→ TRECHO DO DOCUMENTO
Opinião

O combate à pobreza é essencial à proteção de direitos sociais e políticos

Autor

  • Raquel Cavalcanti Ramos Machado

    é mestre em Direito (Direito e Desenvolvimento) pela Universidade Federal do Ceará doutora em Direito pela USP advogada ex-coordenadora do mestrado e do doutorado em Direito na UFC ex-chefe do departamento de Direito Público por dois mandatos professora de Direito Eleitoral Direito Administrativo e Teoria da Democracia da UFC visiting research scholar da Wirtschaft Universistat Vienna (2015 e 2016) professora pesquisadora convidada da Faculdade de Direito da Universidade Paris Descartes (2017) professora pesquisadora convidada da Faculdade de Direito da Universidade de Firenze (2018) membro do Instituto Cearense de Direito Eleitoral (Icede) e da Comissão de Direito Eleitoral da OAB coordenadora da área acadêmica da Transparência Eleitoral Brasil e membro da Abradep.

12 de julho de 2020, 10h16

Diante das inúmeras acepções que a palavra democracia pode ter, e diante do anseio dos mais variados governos de se autodenominarem democracia, os cientistas políticos têm buscado apontar critérios para que uma sociedade seja considerada uma democracia. Robert Dahl, por exemplo, é conhecido por ter apontado em sua obra "Poliarquia" oito elementos (liberdade de formar e aderir a organizações, liberdade de expressão, direito de voto, elegibilidade para cargos públicos, direito de líderes políticos disputarem apoio, fontes alternativas de informação, eleições livres e idôneas e instituições para fazer com que as políticas governamentais dependam de eleições e de outras manifestações de preferências) [1]. Em sua obra, é importante destacar, ele traz ainda um capítulo sobre a importância do desenvolvimento econômico para a democracia. A questão é compreender o que é desenvolvimento econômico e como relacioná-lo com os direitos políticos.

Para tanto, é importante recordar que a democracia pode ser conceituada do ponto de vista formal e do ponto de vista material, como nos ensina Norberto Bobbio. De fato, a democracia possui um conceito formal, referente ao "conjunto de regras cuja observância é necessária para que o poder político seja efetivamente distribuído entre a maior parte dos cidadãos", e outro substancial, ligado à ideia de igualdade [2]

Ou seja, o conceito formal está relacionado às questões procedimentais das eleições e da participação política. Já em seu conceito material, democracia relaciona-se à distribuição igualitária de bens, direitos, serviços.

Dados de localização por coordenadas de pixel:
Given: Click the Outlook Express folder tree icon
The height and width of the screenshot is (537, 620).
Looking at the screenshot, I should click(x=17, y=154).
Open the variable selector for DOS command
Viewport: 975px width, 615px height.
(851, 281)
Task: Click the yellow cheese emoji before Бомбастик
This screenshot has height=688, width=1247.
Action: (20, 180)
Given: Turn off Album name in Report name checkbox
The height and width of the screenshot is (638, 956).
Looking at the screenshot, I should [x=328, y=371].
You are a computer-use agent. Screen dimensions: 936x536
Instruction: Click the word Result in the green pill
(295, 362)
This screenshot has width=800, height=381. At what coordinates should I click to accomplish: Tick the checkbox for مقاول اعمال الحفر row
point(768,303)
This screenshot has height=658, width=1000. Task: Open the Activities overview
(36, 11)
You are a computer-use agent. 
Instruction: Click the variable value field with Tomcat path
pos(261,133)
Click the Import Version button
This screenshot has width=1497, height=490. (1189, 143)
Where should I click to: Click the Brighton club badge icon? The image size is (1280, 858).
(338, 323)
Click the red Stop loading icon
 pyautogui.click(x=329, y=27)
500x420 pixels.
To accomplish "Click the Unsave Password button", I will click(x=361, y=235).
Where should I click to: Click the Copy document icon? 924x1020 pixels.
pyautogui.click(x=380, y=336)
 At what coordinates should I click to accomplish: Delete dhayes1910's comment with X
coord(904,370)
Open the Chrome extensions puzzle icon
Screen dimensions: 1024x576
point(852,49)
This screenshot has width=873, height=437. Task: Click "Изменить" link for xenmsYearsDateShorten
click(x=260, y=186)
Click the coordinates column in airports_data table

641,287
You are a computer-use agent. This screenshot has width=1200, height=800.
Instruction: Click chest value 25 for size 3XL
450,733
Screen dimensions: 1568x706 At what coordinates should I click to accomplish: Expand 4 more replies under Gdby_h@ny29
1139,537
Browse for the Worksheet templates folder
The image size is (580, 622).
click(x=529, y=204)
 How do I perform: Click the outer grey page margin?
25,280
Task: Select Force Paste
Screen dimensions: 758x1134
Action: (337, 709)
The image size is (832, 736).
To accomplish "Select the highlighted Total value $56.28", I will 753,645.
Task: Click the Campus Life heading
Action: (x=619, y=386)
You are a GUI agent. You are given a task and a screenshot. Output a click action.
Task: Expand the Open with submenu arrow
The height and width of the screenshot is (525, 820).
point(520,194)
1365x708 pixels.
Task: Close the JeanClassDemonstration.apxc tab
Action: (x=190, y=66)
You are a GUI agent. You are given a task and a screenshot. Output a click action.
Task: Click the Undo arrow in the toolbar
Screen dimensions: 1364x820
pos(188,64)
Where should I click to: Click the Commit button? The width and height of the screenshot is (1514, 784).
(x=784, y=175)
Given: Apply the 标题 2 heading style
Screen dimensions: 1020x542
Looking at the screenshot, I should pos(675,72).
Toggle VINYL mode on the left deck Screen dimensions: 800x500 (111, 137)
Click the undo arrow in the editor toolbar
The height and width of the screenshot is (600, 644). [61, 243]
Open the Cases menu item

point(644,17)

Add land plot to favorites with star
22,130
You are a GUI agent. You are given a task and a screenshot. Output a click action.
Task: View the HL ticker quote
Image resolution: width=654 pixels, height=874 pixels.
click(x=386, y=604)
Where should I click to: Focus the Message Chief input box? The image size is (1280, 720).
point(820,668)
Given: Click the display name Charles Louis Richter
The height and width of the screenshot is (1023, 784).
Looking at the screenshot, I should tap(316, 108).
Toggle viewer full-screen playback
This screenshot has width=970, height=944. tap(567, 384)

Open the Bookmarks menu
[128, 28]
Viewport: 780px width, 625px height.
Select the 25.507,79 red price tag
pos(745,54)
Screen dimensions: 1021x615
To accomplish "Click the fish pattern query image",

→ TAREFA A
Transcreva do artigo sobre pobreza e democracia o trecho que vai de "é mestre em" até "membro da Abradep.", inclusive.
→ TAREFA B
Dê continuidade ao artigo de opinião sobre pobreza e democracia a partir da última frase apresentada.

→ RESULTADO A
é mestre em Direito (Direito e Desenvolvimento) pela Universidade Federal do Ceará doutora em Direito pela USP advogada ex-coordenadora do mestrado e do doutorado em Direito na UFC ex-chefe do departamento de Direito Público por dois mandatos professora de Direito Eleitoral Direito Administrativo e Teoria da Democracia da UFC visiting research scholar da Wirtschaft Universistat Vienna (2015 e 2016) professora pesquisadora convidada da Faculdade de Direito da Universidade Paris Descartes (2017) professora pesquisadora convidada da Faculdade de Direito da Universidade de Firenze (2018) membro do Instituto Cearense de Direito Eleitoral (Icede) e da Comissão de Direito Eleitoral da OAB coordenadora da área acadêmica da Transparência Eleitoral Brasil e membro da Abradep.

→ RESULTADO B
Em tese, é possível realizar a distribuição igualitária de bens e prestar serviços públicos básicos com eficiência, como, por exemplo, serviços de educação, sem se atentar para o desenvolvimento de direitos políticos. Assim como é possível uma sociedade com o aparente desenvolvimento dos direitos políticos sem que os cidadãos tenham acesso igualitário a bens e serviços públicos básicos, e em que o desenvolvimento econômico não foi atingido por questões diversas. Diante dessa possível realidade dual, que pode inclusive ocorrer com gradações, põem-se as questões da relevância dos direitos econômicos em relação aos direitos políticos e vice-versa, assim como se há alguma noção de desenvolvimento econômico em uma democracia que seja inegociável, porque inerente ao próprio conceito de igualdade.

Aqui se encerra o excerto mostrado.